Papara Founder Detained Again: Turkey Intensifies Fintech Oversight Amid Illegal Gambling Crackdown
Ahmet Faruk Karslı, pendiri Papara, menyoroti Turki yang meningkatkan pengawasan terhadap fintech terkait perjudian ilegal. Setelah keputusan pembebasan sebelumnya dibatalkan oleh pengadilan Istanbul, langkah ini menunjukkan ketegasan Turki terhadap kejahatan keuangan terkait perjudian.
Riwayat Kasus Papara
Sejak berdiri pada 2016, Papara telah tumbuh menjadi salah satu dompet digital terkemuka di Turki.

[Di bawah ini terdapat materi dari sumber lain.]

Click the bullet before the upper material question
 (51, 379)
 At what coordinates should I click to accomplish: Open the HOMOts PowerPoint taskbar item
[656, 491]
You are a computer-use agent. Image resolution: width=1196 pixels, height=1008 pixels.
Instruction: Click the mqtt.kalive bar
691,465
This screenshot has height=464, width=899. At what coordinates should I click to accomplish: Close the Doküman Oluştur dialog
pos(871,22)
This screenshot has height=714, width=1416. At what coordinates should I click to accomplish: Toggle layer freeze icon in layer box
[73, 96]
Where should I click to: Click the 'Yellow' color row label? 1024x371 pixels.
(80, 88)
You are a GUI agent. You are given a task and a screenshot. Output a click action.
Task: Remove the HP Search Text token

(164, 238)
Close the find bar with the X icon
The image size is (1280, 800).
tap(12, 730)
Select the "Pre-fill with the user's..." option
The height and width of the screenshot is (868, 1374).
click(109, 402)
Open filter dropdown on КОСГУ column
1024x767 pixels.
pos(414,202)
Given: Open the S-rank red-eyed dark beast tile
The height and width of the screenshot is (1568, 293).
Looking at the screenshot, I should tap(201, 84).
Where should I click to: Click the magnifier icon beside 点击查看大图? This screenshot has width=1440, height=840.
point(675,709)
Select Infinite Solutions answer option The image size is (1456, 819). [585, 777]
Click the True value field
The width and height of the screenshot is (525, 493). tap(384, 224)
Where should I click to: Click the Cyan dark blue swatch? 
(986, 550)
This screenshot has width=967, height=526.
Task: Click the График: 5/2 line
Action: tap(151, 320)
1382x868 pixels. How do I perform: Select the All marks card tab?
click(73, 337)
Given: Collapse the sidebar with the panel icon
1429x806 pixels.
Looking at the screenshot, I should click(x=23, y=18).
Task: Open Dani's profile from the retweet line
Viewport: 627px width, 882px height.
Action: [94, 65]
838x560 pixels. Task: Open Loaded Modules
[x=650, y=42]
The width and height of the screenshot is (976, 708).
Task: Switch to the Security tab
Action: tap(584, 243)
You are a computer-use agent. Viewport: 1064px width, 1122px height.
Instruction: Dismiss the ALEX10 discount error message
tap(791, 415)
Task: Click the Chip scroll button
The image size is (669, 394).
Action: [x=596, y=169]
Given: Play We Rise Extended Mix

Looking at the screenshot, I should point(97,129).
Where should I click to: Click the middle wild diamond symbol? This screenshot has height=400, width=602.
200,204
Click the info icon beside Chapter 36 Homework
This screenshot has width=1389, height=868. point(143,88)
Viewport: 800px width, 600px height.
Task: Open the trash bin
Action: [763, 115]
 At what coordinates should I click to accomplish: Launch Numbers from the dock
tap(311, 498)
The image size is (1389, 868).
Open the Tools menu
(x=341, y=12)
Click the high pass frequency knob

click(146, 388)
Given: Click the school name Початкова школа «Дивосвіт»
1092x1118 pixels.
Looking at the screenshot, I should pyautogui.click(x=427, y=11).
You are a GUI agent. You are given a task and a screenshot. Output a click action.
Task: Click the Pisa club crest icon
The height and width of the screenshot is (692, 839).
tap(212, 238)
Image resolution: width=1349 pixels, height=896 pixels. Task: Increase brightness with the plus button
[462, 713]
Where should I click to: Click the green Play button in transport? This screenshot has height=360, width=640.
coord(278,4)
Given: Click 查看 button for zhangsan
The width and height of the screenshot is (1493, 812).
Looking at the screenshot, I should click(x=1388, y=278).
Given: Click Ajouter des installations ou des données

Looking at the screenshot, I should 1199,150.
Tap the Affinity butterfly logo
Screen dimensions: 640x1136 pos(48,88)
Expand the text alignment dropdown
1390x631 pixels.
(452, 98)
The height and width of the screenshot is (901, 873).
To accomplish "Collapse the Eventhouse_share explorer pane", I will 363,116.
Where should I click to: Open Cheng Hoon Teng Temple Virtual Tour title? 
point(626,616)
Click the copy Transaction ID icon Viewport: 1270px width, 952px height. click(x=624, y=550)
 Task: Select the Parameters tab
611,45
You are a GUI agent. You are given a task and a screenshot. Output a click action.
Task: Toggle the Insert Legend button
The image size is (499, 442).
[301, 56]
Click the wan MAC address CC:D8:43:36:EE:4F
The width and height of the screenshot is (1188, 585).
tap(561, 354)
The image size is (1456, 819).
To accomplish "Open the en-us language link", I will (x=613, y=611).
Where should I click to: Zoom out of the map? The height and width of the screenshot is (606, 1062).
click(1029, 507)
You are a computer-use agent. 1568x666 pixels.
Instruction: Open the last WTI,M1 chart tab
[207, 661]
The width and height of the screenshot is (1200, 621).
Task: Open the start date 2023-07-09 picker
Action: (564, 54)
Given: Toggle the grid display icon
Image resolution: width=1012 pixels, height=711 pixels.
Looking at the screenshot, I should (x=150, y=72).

Tetapi, popularitasnya terancam oleh tuduhan bahwa sistem pembayaran mereka melayani transaksi perjudian ilegal. Meski Karslı serta perusahaan menyangkal tuduhan ini, proses pengadilan terus berjalan.
Fokus pada Perjudian Ilegal
Dakwaan mengungkap bahwa Papara diduga memfasilitasi transaksi perjudian ilegal antara 2021 dan 2023. Bank Sentral Turki melaporkan lebih dari 26.000 akun terkait aktivitas semacam ini, dengan arus dana sekitar TRY12 miliar melalui platform yang kemudian didistribusikan ke berbagai rekening bank dan dompet mata uang kripto. Papara diduga terhubung dengan situs judi ilegal, memungkinkan deposit dan mengaburkan jejak dana.
Kebijakan Baru dan Penegakan Undang-Undang
Pemeriksaan terhadap Papara menandai perubahan signifikan dalam regulasi keuangan digital Turki. Dengan fokus baru pada penghapusan perjudian ilegal, Presiden Recep Tayyip Erdoğan memperluas jebakan hukum tak hanya pada operator judi, tetapi juga perusahaan teknologi dan pembayaran yang diyakini mendukung praktik tersebut. Awal tahun ini, Turki memperbesar kewenangan Financial Crimes Investigation Board (MASAK).
Penanganan Hukum yang Tegas
Kasus ini berada di bawah naungan Kepala Kejaksaan Umum Istanbul, Akın Gürlek, yang mengedepankan pendekatan tegas dalam menghadapi jaringan kejahatan keuangan. Tindakan keras ini bertujuan menekan pertumbuhan aktivitas ilegal yang menggerogoti sistem keuangan.
Dampak pada Fintech dan Prospeknya
Kasus Papara menjadi peringatan keras bagi sektor fintech di Turki, menekankan pentingnya kepatuhan hukum. Perusahaan dituntut untuk meningkatkan keamanan dan sistem tata kelola agar tidak terjebak dalam aktivitas ilegal. Kasus ini juga mencerminkan tantangan global bagi fintech. Sebagai regulasi semakin ketat, perusahaan di seluruh dunia harus lebih waspada terhadap transaksi mencurigakan yang dapat mengundang perhatian regulator.
Kesimpulan
Penangkapan kembali Ahmet Faruk Karslı menandai komitmen serius Turki untuk memerangi kejahatan finansial terkait perjudian ilegal. Negara ini menekankan pentingnya kepatuhan hukum dan pengawasan ketat pada industri fintech. Para pelaku industri harus terus beradaptasi terhadap perubahan kebijakan untuk menghindari implikasi hukum yang serius.